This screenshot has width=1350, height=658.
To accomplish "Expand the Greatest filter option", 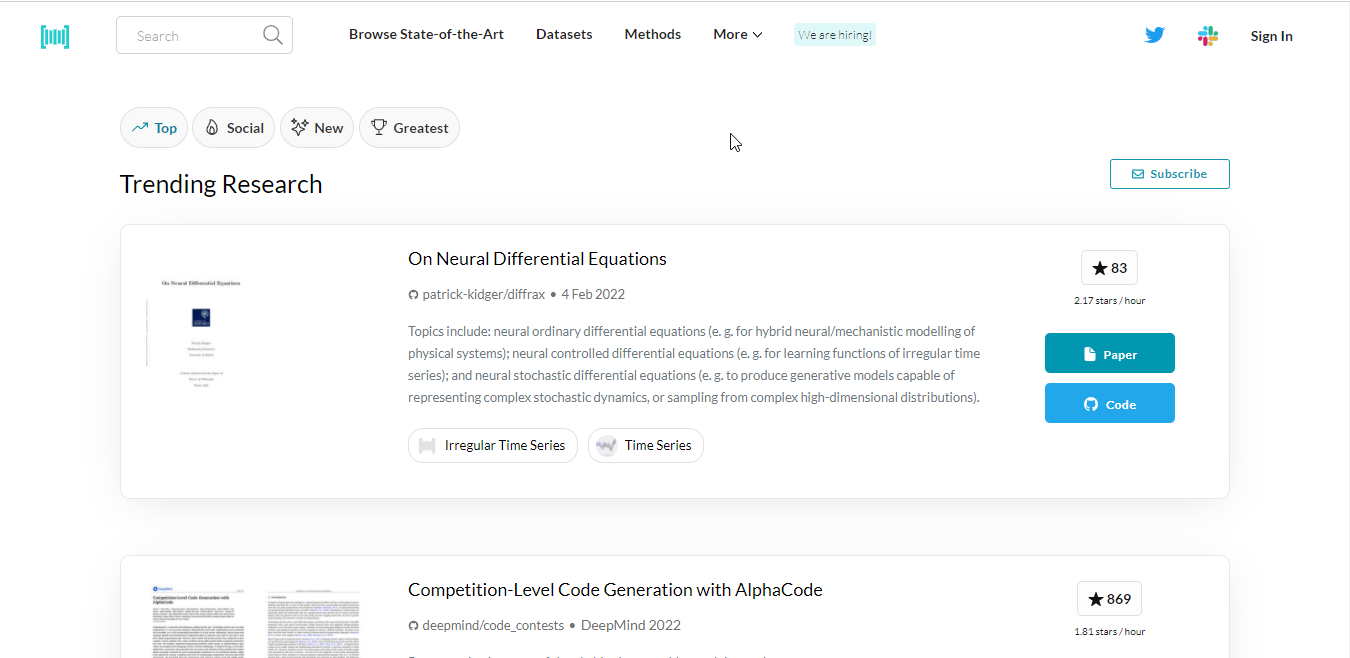I will coord(409,127).

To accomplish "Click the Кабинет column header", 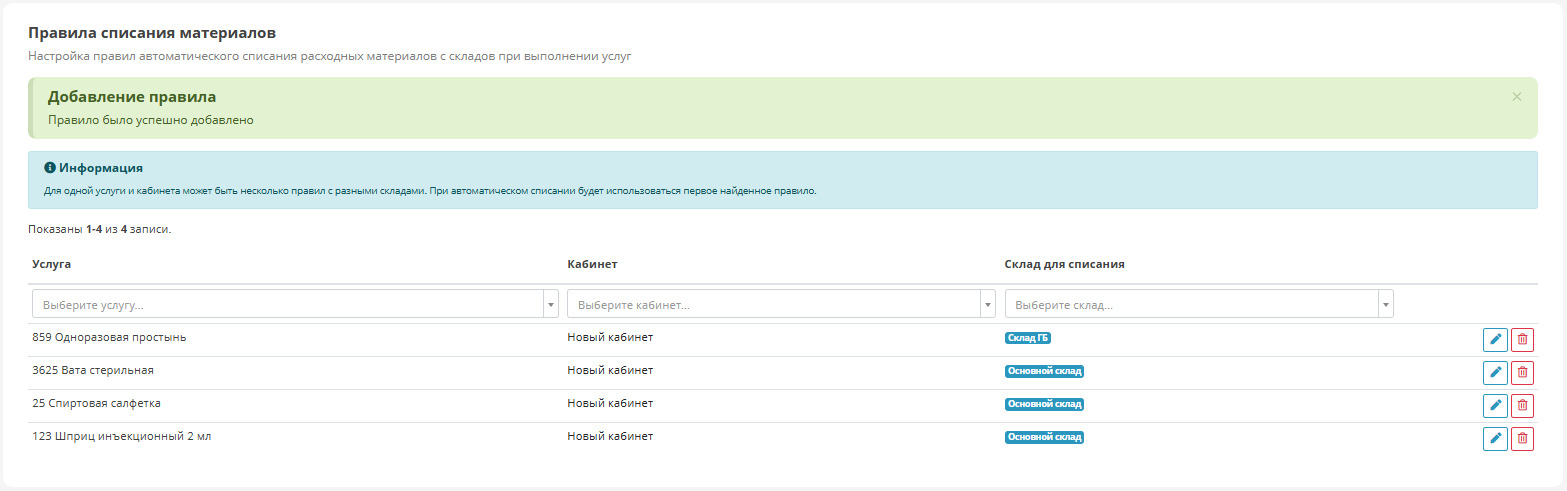I will pyautogui.click(x=592, y=264).
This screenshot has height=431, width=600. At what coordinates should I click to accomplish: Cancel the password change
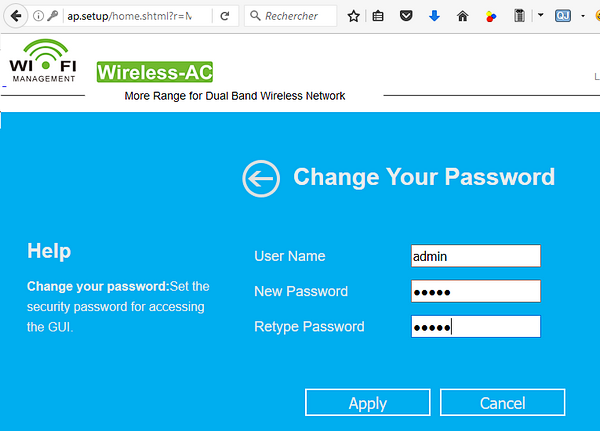click(x=502, y=402)
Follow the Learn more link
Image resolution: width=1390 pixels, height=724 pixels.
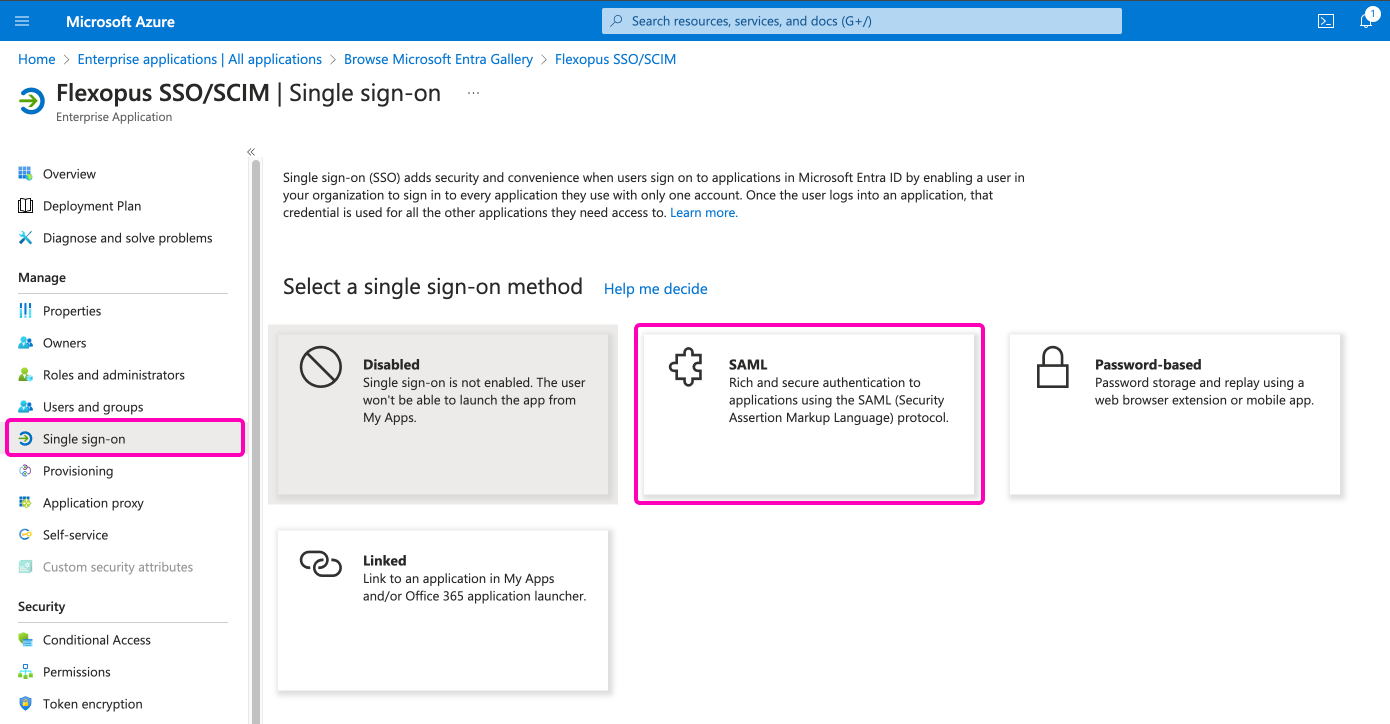[x=703, y=213]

━━━━━━

Work to be completed — In the entries above, find the line containing "Image resolution: width=1390"; transcribe exactly that line and every line after it through the end, and only those, omitting pictures.

Reply —
Image resolution: width=1390 pixels, height=724 pixels.
[x=703, y=213]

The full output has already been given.